_TEXT SECTION_:
[Start of Attachment]

A memoir is an interesting piece of work. A glimpse, often rather detailed, into another person's life. Often, we accidentally write our own memoirs in our minds, and yet when one sets out to do so, nothing will come to mind. Funny thing, memoirs.
Reading one is fun, particularly when the subject matter is interesting, but even when not. If we look at books such as "The Catcher in the Rye," we see a fictional memoir, still in the same style. What really goes on in the book? Nothing of import, just another few days in the life of some kid we've never met. Still, the idea holds us, and we read through. We love reading about the lives of other people, especially when their struggles are our own. If we see that someone has gone through something before that we face now, are we not interested in seeing what happened at the end?
Anyway, I'm reading a particular memoir now, that I won't really mention, as the struggle which is detailed is probably too easily related back to my own life, and that is then too personal for me to openly talk about on a blog post meant for ~150 possible readers. But the effect it has is profound, I often have to stop reading simply to reflect on what the author is stating, or something said is so similar to my life that I can't continue on without feeling slightly overpowered by the author's situation. There truly is a powerful part of memoirs, that I doubt any human can truly resist, without a cold, calculating mind, or a pure analytical, possibly academic reading process. That is not mine.
While reading, I find myself gaining a deep attachment with characters, and in a memoir, or similar first person perspective, it becomes so easy to simply insert myself into the role of that character. To feel, see, hear as they do. Then, when the detailed portion of life becomes so similar to my own, I can't help but feel more affected by it than anything else. It becomes almost too real. It is real, for me and the author, and, as all books, it offers a common bond, secret and exciting, between the reader and author.
Finding a memoir therapeutic is hopefully quite common, or else I'm a little weird(probably both), but in either case, it is certainly an experience offered, and happily accepted by me, from another person, far away, perhaps in time and in space. Memoirs certainly are funny little things.

[End of Attachment]

_TASKS AND EXERCISES_:
a) Please reproduce the part of the memoir post starting with "Reading one is" and going on through "at the end?".
b) Name every action the memoir post says the writer takes on when stepping into a character's role, doing as the character does.
The records have no connection to the memoir post.

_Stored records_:

[Start of Attachment]

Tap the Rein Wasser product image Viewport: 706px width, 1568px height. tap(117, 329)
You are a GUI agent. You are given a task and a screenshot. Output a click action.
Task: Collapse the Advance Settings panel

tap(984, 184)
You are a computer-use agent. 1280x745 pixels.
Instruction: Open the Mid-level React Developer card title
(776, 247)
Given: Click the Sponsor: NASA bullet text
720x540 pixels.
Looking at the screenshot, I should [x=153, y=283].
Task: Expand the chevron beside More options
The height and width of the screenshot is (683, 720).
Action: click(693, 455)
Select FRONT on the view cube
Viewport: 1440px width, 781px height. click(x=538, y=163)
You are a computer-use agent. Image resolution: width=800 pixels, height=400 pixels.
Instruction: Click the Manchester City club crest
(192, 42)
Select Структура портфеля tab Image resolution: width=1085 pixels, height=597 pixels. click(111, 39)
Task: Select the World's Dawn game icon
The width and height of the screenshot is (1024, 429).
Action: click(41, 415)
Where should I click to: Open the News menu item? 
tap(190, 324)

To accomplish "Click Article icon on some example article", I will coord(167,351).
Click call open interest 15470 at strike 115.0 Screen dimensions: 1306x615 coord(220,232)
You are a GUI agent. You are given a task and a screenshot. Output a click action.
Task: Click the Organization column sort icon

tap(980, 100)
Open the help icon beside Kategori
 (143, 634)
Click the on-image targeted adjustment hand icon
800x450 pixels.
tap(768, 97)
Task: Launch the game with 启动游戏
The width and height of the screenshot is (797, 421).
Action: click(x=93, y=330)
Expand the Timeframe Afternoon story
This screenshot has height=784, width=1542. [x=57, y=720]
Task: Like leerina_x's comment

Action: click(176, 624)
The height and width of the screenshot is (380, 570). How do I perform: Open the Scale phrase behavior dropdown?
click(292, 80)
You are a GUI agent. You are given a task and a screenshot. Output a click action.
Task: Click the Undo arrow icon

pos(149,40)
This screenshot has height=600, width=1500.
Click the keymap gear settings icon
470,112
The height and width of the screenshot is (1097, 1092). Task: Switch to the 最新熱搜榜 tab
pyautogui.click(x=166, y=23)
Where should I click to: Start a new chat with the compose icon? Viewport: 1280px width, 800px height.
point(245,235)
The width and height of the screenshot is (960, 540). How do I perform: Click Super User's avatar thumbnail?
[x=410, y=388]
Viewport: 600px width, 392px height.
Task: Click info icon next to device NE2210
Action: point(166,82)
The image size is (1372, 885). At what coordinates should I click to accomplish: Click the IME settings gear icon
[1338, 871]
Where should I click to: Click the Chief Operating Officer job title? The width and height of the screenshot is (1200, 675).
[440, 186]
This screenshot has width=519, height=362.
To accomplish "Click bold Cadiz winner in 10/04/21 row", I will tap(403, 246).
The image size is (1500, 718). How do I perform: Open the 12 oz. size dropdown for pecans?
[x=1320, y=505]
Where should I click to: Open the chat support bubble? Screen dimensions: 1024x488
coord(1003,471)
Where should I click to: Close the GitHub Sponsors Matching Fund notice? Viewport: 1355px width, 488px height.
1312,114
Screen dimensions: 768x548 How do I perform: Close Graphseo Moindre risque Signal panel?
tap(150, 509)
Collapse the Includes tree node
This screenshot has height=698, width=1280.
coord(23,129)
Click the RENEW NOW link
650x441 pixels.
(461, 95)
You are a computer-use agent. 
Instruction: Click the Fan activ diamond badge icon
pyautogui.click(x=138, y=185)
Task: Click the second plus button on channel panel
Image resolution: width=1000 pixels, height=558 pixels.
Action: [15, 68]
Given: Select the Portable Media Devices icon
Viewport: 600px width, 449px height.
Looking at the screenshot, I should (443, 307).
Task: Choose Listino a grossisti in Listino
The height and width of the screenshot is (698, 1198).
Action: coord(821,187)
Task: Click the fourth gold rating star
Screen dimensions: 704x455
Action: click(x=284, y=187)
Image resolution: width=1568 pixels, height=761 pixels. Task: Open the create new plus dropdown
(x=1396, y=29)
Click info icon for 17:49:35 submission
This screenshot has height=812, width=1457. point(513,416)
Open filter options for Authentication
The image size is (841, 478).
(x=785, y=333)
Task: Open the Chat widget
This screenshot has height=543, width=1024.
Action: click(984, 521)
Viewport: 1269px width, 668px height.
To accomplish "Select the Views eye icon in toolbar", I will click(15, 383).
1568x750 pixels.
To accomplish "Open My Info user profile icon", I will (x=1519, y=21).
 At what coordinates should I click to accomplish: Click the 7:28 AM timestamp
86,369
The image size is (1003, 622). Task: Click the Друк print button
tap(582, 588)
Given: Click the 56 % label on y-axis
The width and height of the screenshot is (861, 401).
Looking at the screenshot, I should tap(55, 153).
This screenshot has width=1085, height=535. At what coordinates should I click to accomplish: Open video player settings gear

[End of Attachment]

_RESPONSE LIST_:
a)
Reading one is fun, particularly when the subject matter is interesting, but even when not. If we look at books such as "The Catcher in the Rye," we see a fictional memoir, still in the same style. What really goes on in the book? Nothing of import, just another few days in the life of some kid we've never met. Still, the idea holds us, and we read through. We love reading about the lives of other people, especially when their struggles are our own. If we see that someone has gone through something before that we face now, are we not interested in seeing what happened at the end?

b) feel, see, hear